In 2023 McGee received the Trinity Praeses Elit Award from the Trinity College Dublin Law Society. This award had been founded by the former president of Ireland Mary Robinson, and was awarded to McGee in recognition of her "immense contribution to Irish law and society".

On the 50th anniversary of the Supreme Court decision, the director of the National Women's Council of Ireland stated:

I want to commend the unfathomable bravery and fortitude of May McGee in taking this case, in an Ireland that was rife with misogyny, and very much still under the thumb of the Catholic Church. While it was deeply unjust that the McGees had to have their private lives subjected to such public scrutiny, their personal fight for rights has undoubtedly improved the lives of every woman living in Ireland since, and we owe them a debt of gratitude. As is often the case in this country, the personal was forced to become the political in order to effect meaningful change.

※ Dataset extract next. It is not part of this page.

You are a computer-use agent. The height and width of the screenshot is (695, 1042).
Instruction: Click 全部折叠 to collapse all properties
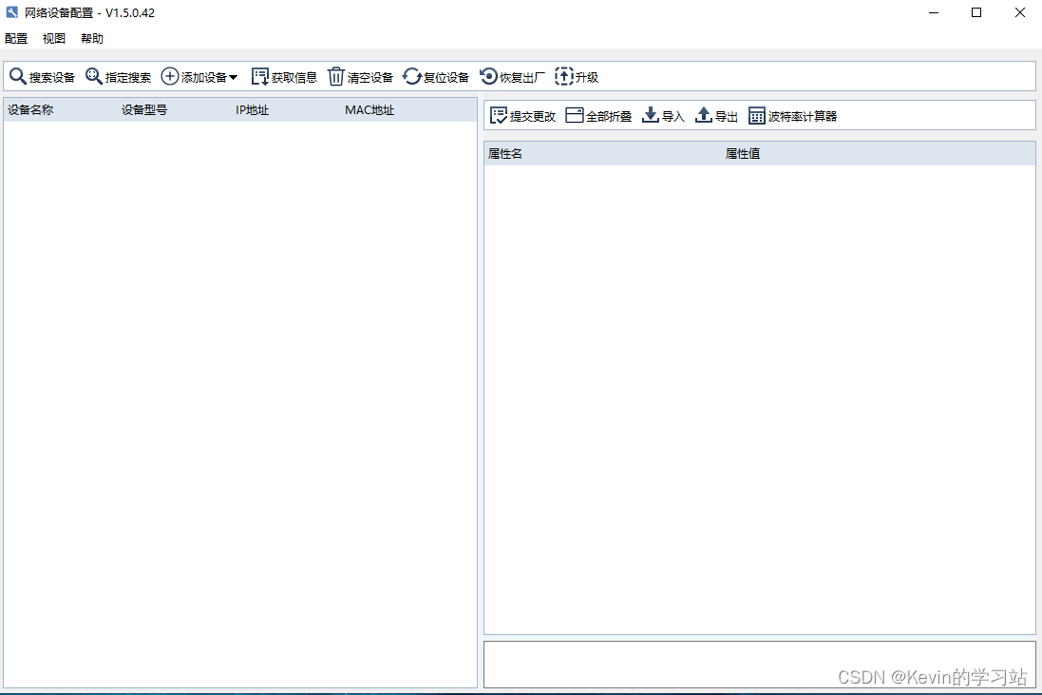tap(597, 115)
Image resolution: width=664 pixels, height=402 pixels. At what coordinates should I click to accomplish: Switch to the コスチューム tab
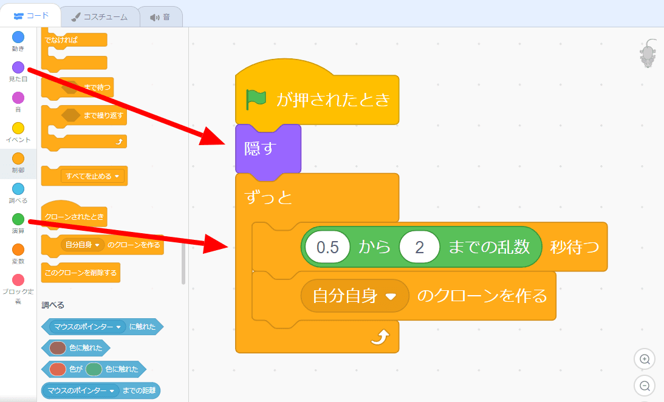coord(100,18)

A sculpture was unveiled in September 2025 in Floraville Park in the centre of Skerries, in recognition of her legacy. The piece was a mosaic by Helen McLean. McGee attended the ceremony, just weeks before her death, as did some of the family of the doctor who prescribed the contraceptives, as well as members of McGee's legal team who indicated that at the time they had not realised the importance of the legal case for Irish women.

== Death ==
McGee died on 28 October 2025 at Beaumont Hospital, Dublin at the age of 81. Her husband had died in 2024.